Uitspraak
GERECHTSHOF ARNHEM-LEEUWARDEN
verzoekster in het principaal hoger beroep,
Gerechtshof Arnhem-Leeuwarden
In deze zaak heeft het Gerechtshof Arnhem-Leeuwarden op 18 maart 2021 uitspraak gedaan in hoger beroep over de wijziging van de partneralimentatie. De vrouw, verzoekster in het principaal hoger beroep, was in beroep gegaan tegen de beschikking van de rechtbank Midden-Nederland, die de alimentatie van de man op nihil had vastgesteld vanwege zijn inkomensachteruitgang. Het huwelijk van partijen was in 2014 ontbonden en zij hebben samen vier kinderen. In het echtscheidingsconvenant was overeengekomen dat de man een bijdrage van € 1.600,- per maand zou betalen, maar deze was later verlaagd naar € 1.118,-. De rechtbank had in de bestreden beschikking de alimentatie per 1 mei 2020 op nihil gesteld, wat de vrouw aanvecht.
Het hof heeft de procedure in hoger beroep behandeld, waarbij beide partijen in persoon verschenen, bijgestaan door hun advocaten. De man voerde aan dat zijn inkomensverlies niet verwijtbaar was en dat hij geen ontslagvergoeding had ontvangen. Het hof oordeelde dat de man niet kon worden verweten dat zijn arbeidsovereenkomst was beëindigd en dat zijn inkomensverlies het gevolg was van de financiële problemen van de onderneming waar hij werkte. Het hof concludeerde dat de man zijn alimentatieverplichtingen tot 1 mei 2020 had kunnen nakomen.
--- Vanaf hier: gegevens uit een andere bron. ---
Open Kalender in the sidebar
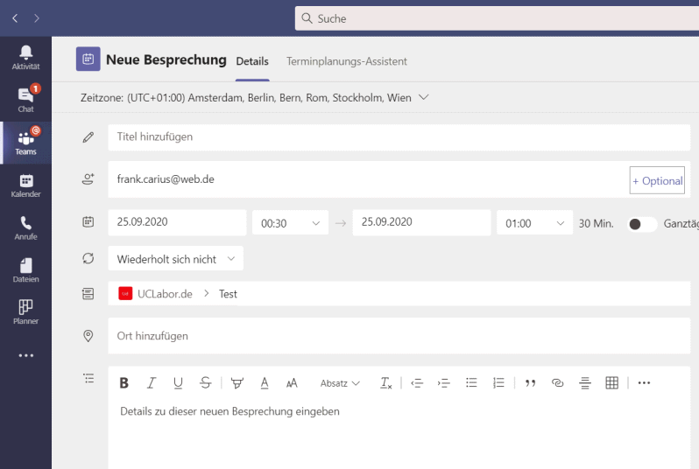Screen dimensions: 699x469 [x=25, y=185]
De vrouw stelde dat de man onvoldoende inspanningen had verricht om werk te behouden en dat zijn ontslag onterecht was. Het hof oordeelde echter dat de man voldoende had gedaan om zijn positie te behouden en dat zijn ontslag niet aan hem te wijten was. Uiteindelijk oordeelde het hof dat de man, gezien zijn huidige inkomen en lasten, niet in staat was om alimentatie te betalen. Het hof bekrachtigde de beschikking van de rechtbank en stelde de alimentatie op nihil vast, omdat de vrouw bij ontvangst van de alimentatie in een financieel betere positie zou komen te verkeren dan de man.